STUDY MATERIAL
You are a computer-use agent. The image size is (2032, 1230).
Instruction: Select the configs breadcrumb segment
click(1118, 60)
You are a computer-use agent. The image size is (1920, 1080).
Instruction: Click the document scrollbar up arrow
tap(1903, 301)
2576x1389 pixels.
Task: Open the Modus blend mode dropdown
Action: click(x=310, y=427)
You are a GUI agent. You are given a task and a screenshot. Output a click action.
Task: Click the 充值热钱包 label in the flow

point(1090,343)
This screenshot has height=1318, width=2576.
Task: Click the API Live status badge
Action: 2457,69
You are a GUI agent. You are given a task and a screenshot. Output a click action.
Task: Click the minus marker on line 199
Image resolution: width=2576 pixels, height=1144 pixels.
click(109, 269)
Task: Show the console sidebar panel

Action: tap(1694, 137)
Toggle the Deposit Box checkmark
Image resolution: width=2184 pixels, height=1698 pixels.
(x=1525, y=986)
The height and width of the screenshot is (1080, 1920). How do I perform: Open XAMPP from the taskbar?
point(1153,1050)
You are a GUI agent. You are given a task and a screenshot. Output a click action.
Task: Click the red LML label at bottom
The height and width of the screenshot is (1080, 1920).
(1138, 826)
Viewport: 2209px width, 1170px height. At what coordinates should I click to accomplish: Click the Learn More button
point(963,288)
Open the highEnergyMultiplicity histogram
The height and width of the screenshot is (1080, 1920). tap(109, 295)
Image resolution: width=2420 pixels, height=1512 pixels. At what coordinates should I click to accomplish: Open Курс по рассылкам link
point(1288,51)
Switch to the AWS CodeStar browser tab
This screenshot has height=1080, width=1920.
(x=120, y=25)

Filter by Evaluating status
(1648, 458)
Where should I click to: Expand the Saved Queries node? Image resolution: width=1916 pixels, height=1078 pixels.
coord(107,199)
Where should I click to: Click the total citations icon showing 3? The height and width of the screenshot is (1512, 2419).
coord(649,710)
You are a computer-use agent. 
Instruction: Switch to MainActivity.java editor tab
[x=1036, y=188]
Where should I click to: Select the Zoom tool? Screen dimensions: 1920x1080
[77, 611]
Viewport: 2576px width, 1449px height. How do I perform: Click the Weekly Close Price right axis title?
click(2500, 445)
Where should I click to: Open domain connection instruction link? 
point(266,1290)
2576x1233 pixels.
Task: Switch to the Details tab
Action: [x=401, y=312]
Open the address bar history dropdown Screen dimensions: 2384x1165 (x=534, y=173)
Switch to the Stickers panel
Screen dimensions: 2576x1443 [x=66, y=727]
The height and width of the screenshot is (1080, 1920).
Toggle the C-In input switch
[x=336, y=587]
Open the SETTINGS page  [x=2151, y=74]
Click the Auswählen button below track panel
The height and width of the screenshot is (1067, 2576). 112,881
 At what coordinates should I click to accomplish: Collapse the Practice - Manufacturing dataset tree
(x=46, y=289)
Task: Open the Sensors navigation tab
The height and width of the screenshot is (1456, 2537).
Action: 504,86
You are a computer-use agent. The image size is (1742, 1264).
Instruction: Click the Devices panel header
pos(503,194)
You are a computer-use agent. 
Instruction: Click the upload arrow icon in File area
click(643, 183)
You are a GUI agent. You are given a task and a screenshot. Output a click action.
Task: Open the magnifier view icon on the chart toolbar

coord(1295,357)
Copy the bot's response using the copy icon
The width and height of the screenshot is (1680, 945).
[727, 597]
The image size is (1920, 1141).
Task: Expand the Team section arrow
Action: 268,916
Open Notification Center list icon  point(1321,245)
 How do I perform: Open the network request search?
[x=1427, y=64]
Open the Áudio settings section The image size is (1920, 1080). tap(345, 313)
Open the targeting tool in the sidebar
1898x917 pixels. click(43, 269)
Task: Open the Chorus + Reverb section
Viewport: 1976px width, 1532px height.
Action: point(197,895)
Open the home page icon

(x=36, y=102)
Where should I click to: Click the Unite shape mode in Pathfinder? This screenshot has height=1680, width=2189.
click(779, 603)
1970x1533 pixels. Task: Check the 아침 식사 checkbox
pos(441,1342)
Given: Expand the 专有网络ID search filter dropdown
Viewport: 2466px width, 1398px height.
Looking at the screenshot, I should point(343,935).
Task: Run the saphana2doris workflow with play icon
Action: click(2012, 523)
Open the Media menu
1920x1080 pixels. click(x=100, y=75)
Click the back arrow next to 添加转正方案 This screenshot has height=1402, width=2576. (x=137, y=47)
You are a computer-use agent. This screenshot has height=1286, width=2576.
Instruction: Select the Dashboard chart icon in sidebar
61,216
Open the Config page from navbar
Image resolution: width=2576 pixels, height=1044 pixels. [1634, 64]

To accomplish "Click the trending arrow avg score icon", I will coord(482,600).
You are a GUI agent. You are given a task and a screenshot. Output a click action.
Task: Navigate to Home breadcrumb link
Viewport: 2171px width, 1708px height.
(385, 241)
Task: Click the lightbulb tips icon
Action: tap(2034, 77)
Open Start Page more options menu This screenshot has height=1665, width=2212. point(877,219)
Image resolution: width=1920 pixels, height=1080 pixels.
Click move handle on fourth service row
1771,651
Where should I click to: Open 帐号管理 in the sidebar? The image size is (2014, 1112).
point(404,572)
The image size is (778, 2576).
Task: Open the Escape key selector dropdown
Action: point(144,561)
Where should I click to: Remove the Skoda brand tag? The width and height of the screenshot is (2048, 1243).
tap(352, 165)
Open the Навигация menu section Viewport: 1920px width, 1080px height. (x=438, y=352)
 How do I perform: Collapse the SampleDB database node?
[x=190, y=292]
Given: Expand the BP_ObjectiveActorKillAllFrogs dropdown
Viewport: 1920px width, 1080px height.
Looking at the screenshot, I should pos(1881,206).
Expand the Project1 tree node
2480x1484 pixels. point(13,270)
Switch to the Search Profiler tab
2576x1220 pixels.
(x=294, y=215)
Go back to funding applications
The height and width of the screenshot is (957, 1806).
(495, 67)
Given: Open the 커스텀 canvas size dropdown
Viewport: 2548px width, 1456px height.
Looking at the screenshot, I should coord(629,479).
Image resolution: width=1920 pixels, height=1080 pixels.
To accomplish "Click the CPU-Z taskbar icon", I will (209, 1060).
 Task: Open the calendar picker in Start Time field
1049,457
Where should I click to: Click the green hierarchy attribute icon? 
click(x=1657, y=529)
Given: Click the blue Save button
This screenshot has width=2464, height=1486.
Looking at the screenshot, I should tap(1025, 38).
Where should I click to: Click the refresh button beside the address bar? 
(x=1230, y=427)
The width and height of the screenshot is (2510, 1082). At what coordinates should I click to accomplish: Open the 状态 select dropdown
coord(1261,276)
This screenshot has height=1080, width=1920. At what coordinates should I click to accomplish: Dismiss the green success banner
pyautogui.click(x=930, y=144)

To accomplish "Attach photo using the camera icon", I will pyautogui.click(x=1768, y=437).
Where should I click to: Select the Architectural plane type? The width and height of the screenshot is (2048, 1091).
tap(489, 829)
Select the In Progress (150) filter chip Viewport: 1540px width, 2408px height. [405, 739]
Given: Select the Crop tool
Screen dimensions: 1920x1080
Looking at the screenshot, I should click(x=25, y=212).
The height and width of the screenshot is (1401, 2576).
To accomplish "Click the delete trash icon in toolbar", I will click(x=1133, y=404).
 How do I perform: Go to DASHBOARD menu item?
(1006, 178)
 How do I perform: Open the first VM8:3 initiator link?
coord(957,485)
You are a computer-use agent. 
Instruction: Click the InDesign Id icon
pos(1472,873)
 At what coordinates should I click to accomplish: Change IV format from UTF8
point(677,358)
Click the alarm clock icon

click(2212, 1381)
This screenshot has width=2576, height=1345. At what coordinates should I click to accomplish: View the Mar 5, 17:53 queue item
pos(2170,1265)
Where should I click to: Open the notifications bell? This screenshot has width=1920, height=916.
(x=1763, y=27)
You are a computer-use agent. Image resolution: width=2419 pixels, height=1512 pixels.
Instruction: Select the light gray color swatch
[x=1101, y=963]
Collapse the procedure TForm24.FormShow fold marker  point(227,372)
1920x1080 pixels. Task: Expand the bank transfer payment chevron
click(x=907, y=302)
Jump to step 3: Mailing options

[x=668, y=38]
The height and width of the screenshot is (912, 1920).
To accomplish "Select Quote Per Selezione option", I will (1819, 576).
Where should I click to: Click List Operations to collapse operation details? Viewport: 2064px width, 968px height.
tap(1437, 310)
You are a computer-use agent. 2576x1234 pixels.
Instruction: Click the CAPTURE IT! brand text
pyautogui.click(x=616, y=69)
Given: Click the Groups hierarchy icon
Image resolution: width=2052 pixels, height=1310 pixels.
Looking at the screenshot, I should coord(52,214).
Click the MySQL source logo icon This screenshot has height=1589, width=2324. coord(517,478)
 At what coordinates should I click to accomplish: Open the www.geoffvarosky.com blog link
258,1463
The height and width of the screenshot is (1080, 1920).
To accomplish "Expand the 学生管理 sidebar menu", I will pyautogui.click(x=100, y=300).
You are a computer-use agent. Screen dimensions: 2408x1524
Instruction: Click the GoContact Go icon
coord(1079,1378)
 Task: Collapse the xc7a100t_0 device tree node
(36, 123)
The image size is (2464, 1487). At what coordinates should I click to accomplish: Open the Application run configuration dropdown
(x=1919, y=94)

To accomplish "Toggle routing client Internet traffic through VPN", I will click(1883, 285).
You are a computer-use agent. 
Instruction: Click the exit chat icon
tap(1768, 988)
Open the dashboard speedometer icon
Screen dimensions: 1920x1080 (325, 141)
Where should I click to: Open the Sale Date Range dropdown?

WHAT IS EXPECTED
Across the preceding material, how many lines contain the word "marker"? State the number alone.

SOLUTION TO THIS TASK
2